Llegó a una experiencia mística, introspectiva, sublime, en la que contactó con algo en el orden de la trascendencia. Pero eso terminó y se quedó anhelando aquella experiencia suprema. Se quedó instalada en eso y al no poder prolongarlo, esto le produjo un gran dolor. Las personas que han tenido esas vivencias, que son extremas, se asoman a la locura. Son de un orden tan avasallador que te dejan tocada, marcan mucho, ponen a quienes lo viven en un lugar aparte del resto de la gente. 

—¿Estamos hablando de los raptos místicos?

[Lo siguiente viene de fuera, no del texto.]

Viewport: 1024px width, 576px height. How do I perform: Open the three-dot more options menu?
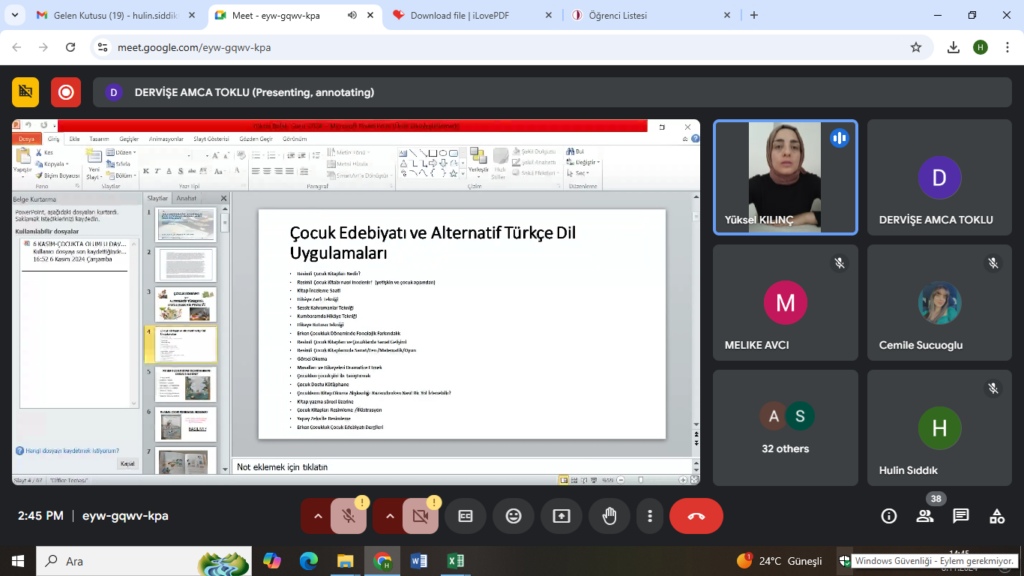click(650, 516)
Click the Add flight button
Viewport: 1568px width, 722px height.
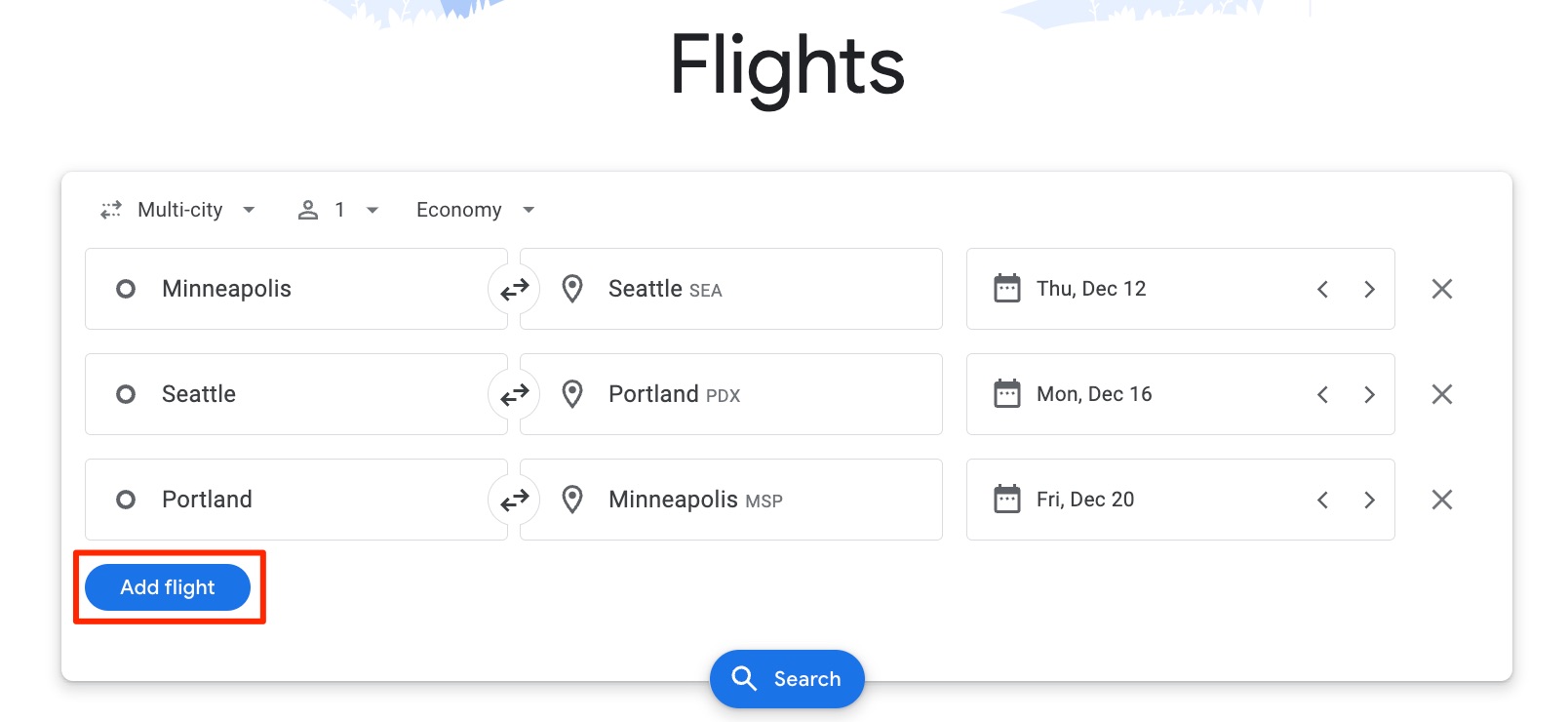click(x=168, y=587)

—Sí. Aunque ella nunca me habló de Dios, pero sí de la eternidad y de la plenitud absoluto del Ser. Ella leía mucho a Heidegger y a Santa Teresa. Es el tipo de éxtasis que algunos alcanzan con las drogas, que no era su caso. Ida fumaba mucho, pero solo cigarrillos

—Pero algún colega suyo le dijo que era sicótica.

—Yo siempre dudé de ese diagnóstico de sicosis, producido antes incluso de que yo naciera. Cuando la conocí, no vi la sicosis. Creo que algunos diagnóstico son más para reforzar el narcicismo de los siquiatras y analistas que para ayudar al paciente: “Yo lo saqué de una sicosis…”. Ida era una persona muy intensa en lo afectivo, con un desborde emocional, una tormenta interior de tipo existencial, una búsqueda incesante de volver a su encuentro con lo absoluto, pero la sicosis no es compatible con una producción intelectual como la que ella tuvo. La sicosis es pura muerte. Ella amaba (Ida era enamoradiza). No tenía amantes, pero sí albergaba grandes entusiasmos por mucha gente. Ella amaba mucho a través de la enseñanza. A sus talleristas los amaba con pasión. Eso no es de sicótico. 

—¿Y la mudez? 

—Temporal. Ida llegó a un extraordinario nivel de creación a raíz de sus experiencias con el Absoluto y escribió esas maravillas que escribió y que luego no pudo igualar. Llegó a sentir que no podía competir con ella misma.

—¿Qué tenía, entonces?

—Tristeza y una angustia descomunal. Vivía angustiada y vivía todo con mucha intensidad. No era nada loca. Era una persona que funcionaba muy bien, cocinaba bien, llevaba sus cuentas, daba clases, escribía artículos de opinión, daba talleres de poesía. Yo la atendía en los años 90. Es posible que a mediados de los 50 haya hecho una crisis que la haya desestructurado, pero recuperó un funcionamiento neurótico normal. Esto parte de la idea de que uno puede ser sicótico o neurótico. No es lo mismo hacer una crisis sicótica que serlo. De hecho, una de las características de los sicóticos es que presentan un fallo en la capacidad simbólica y, desde luego, eso no tiene nada que ver con Ida Gramcko. Pero esa especie de quiebre a la que me he referido es bastante común entre la gente muy creativa. No son procesos sicóticos instalados. Es posible que cada cierto tiempo se desorganicen, pero locos no son: el loco no crea, no escribe, no compone música. Tenemos idealizada la locura, que es espantosa. Por suerte, a Ida la locura la atraía, pero no llegó a rozarla.